• **STATED TASK**: In the records below, switch "dropdown" to "menu" in the lines from the one containing "You are a GUI" up to and including the one containing "click(x=1525, y=893)", and give those lines back with nothing else changed. Leave the pictures out of your answer.

• **RECORDS FOR THIS EXERCISE**:
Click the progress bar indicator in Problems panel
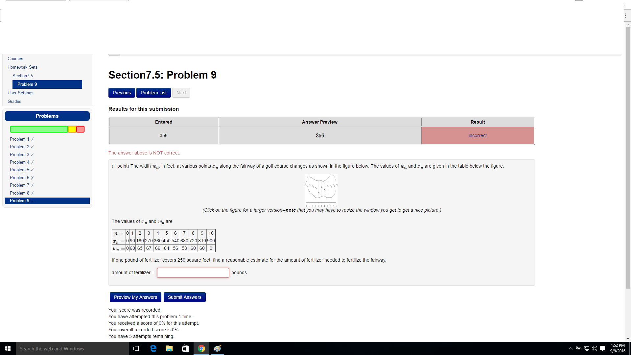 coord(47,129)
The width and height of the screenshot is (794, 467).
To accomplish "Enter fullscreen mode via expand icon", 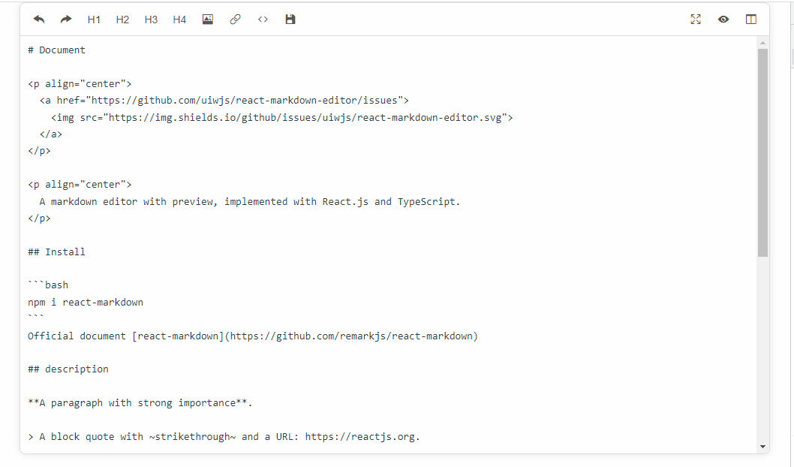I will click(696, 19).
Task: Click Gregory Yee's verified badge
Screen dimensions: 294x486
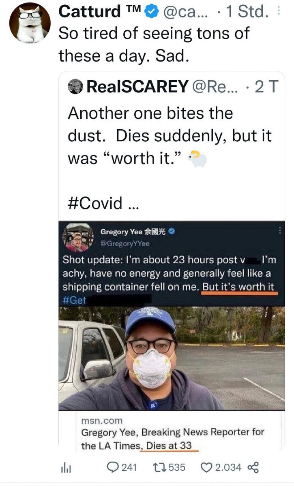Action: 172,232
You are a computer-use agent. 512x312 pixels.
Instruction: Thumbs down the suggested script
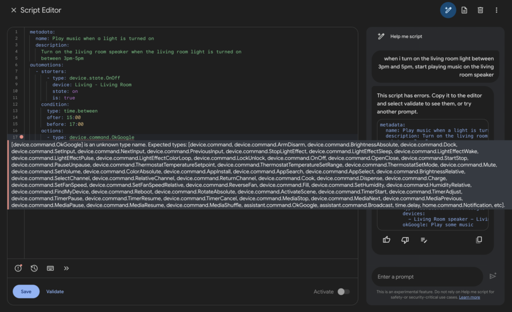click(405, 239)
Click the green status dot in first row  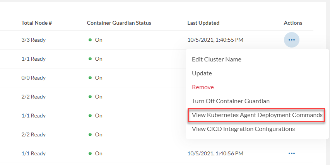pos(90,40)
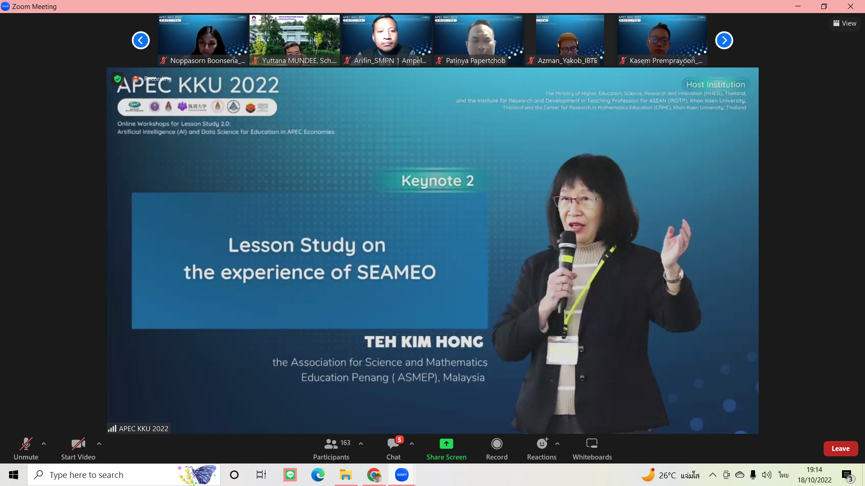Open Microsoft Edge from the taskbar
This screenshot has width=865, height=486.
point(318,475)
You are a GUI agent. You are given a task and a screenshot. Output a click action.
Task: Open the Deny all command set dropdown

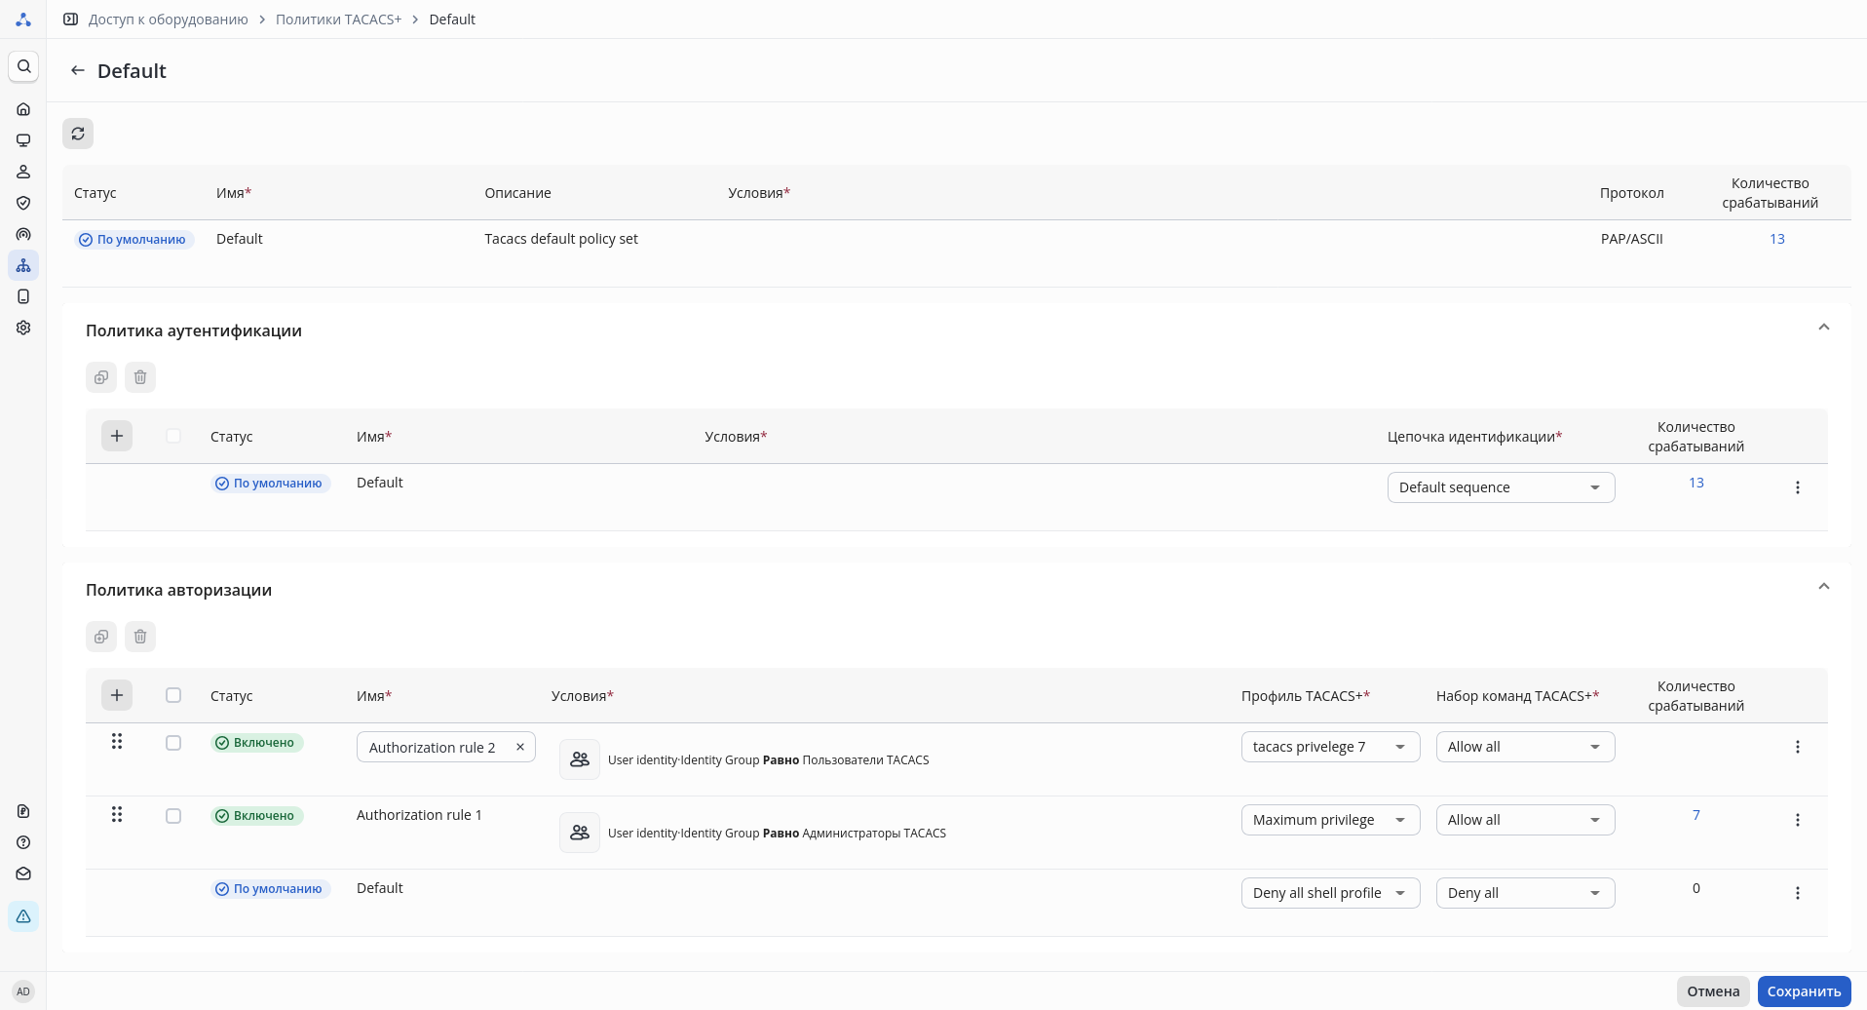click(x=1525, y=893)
...
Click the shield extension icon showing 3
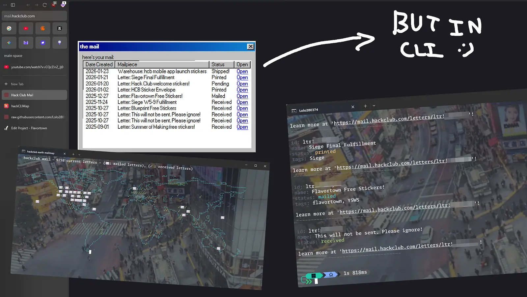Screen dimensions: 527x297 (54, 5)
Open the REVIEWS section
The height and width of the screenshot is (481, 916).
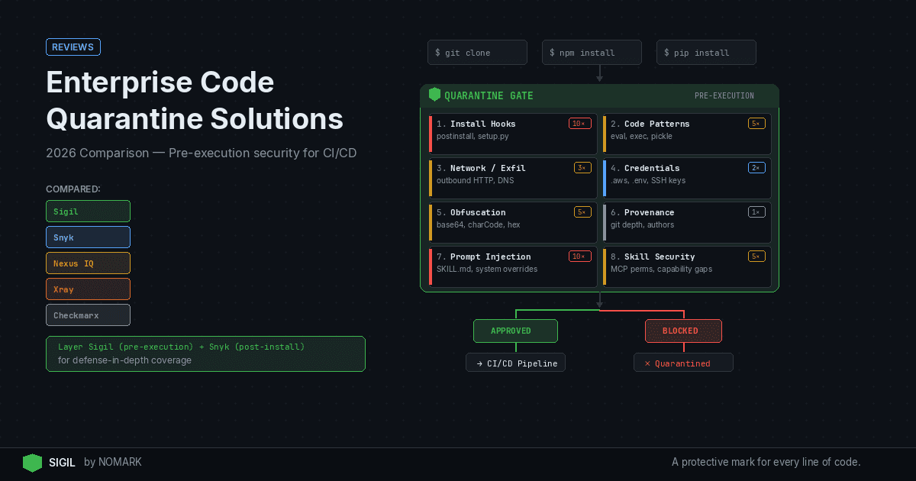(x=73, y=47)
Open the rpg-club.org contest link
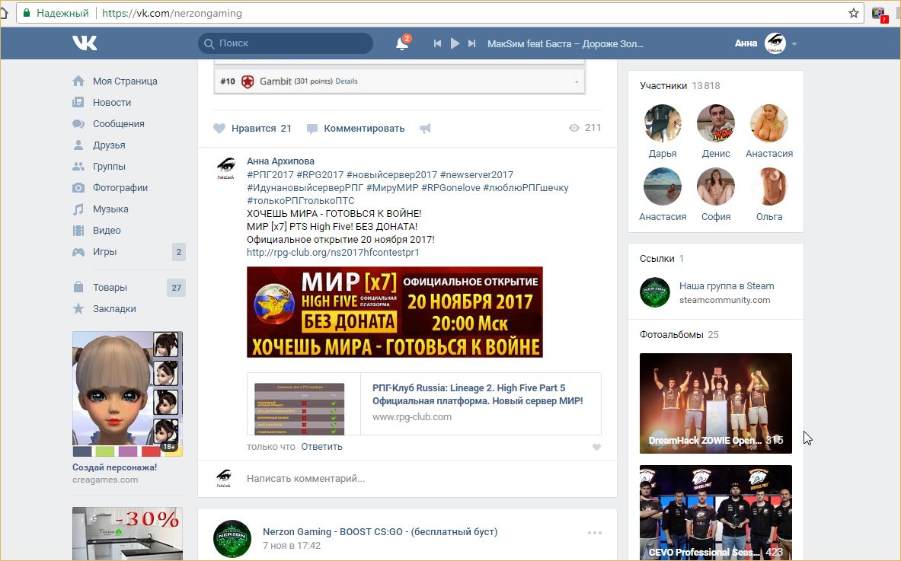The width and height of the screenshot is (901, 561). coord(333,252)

• **OUTPUT OF THE EXERCISE**:
You are a GUI agent. You are given a task and a screenshot. Output a click action.
Task: Open the Deny all command set menu

click(x=1525, y=893)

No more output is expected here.